Mon Oncle, Mio Zio
Passed away...
One of the downsides to calling distant relatives (or relatives who are distant) during the holidays is you find they have died.
After leaving messages throughout December, on a hunch late on Christmas day, I decided to call the manager of the mobile home community where my uncle lived to see if he was off gallivanting in Mexico, as he often did, because we hadn't heard from him.
That's when I learned he was no longer among the living. In the next days I learned that he was going to be buried as an indigent and they were going to auction of his few belongings to reimburse the county for his burial.
Needless to say, I took off a few days later to take of his affairs. Normally my uncle prepared for life calamities but he didn't lay the ground work for this eventuality. He was a fiercely independant man, and he fought his battles without ever asking for help.
Going through his papers and journals I saw that he was logging his workouts at the gym and as a fit 82 year old he put this youngster to shame with his the amount of weight he worked out with. As his neighbor said, it appears he didn't plan on giving up anytime soon. Although he did get closer to his catholic upbring and had sevaral catecism tracts and rosaries spread throughout his house. But that didn't stop him from chasing, as he would say, after the senoritas in his twilight years.
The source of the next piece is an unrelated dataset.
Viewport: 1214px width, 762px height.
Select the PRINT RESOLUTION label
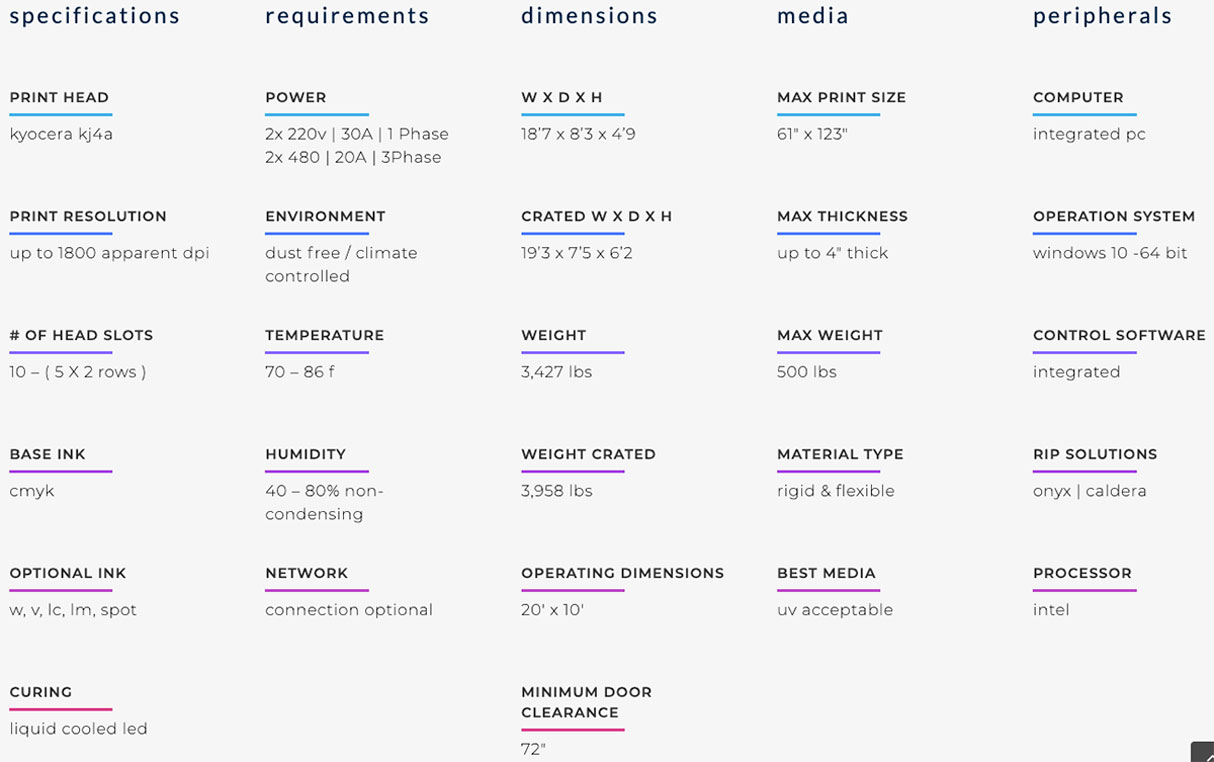point(88,216)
It's amazing how one can piece together a life from the documents left behind. They answered questions he never would. Like, "what happened to you in WWII?" Something he rarely talked about.
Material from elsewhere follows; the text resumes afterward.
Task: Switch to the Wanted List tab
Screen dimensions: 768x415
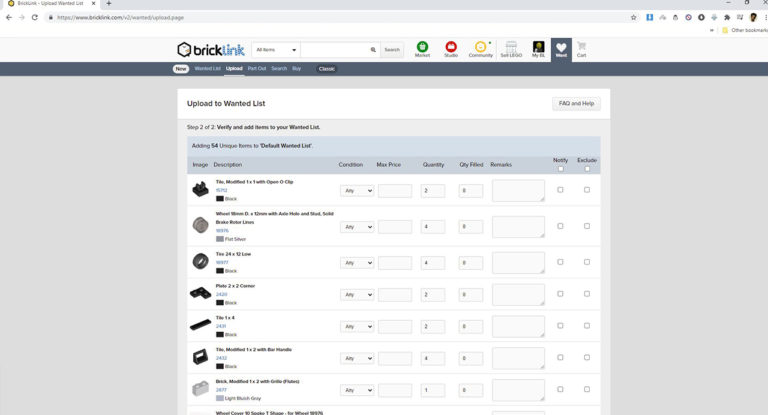Action: coord(207,69)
Let me back up for a moment to paint a picture of this man:
Born in Oakland, CA, in 1925 as the result of beautiful love story between a Hungarian immigrant and a Scotch-Irish suffergette, who met working at Sherman & Clay, then a sheet music shop, in the heady days of rag-time jazz. (As defacto family historian, I must say, the grandparent's love letters I've seen were quite passionate, if somwhat chaste, but with incredible penmanship). He was my mother's older brother by 5 years.
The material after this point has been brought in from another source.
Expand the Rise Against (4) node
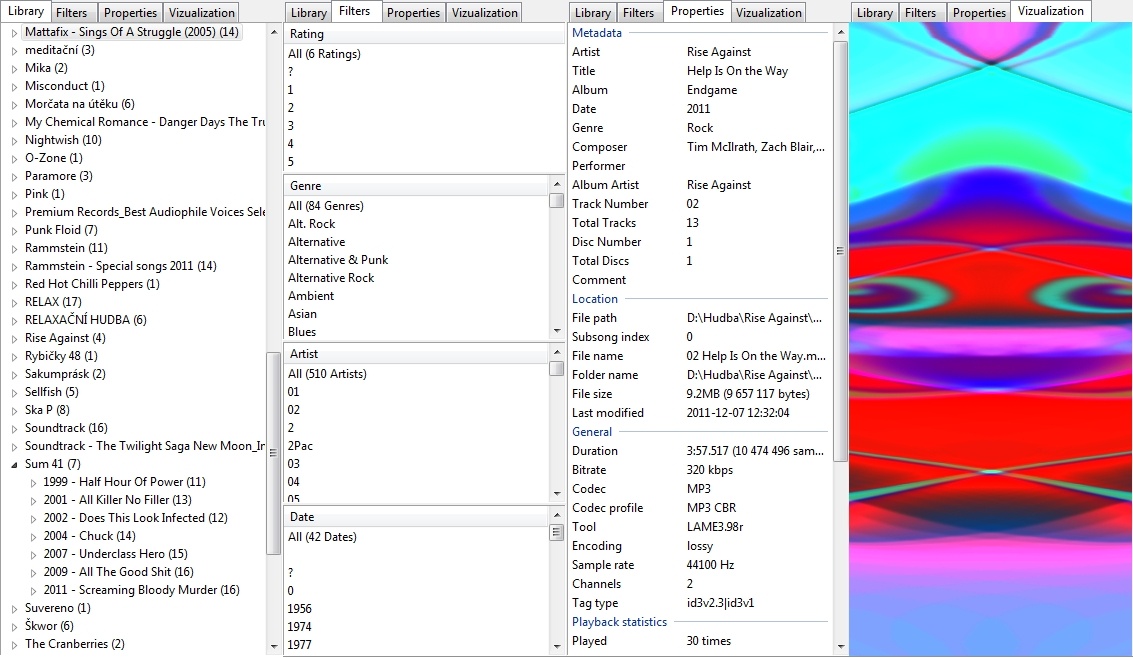 click(14, 339)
My family left the Bay Area and moved to Hawaii in 1940 and was there during the attack on Pearl Harbor. I have picture of my uncle with a long board that is twice his his height and another with his arm around his little sister. It was in Hawaii that he tried to become a jockey, which led him to join the calvary. Yes, the army still had a calvary and fought some of its first battles in the Pacific with horses included.
Dropping out of high school he enlisted and served as rifleman in the First Calvary Division. He fought in the Admiralty Island Campaign. He never talked about it, but my my mom told me once that it was horrific jungle figting that left my uncle changed as one of survivors of his platoon.
Yet he would never talk or brag about it.
Returning from the disruption of war he got his high school diploma at the age of 20 and went on to graduate from USF with a BS.
He worked as a forest ranger in Yosemite for few years and then got his contractor's license. He constucted custom homes from Marin to Tahoe; if had held on to any of them he would have been a millionaire. As my mom once told him while he was in one of his funks, "with the houses you've built, you are a millionaire many times over." I don't think it helped...
My earliest memory of my uncle was an outing on his yacht when I was 6 year old. I was trussed up in a harness so I wouldn't fall oveboard. Yet my brother, the teenager, was allowed to drink beer, got drunk, and went into the drink once we got back to the dock. That is also when he promised me he would bring me back an elephant from Thailand as that was his next construction gig - back when the US was still winning the war in Vietnam.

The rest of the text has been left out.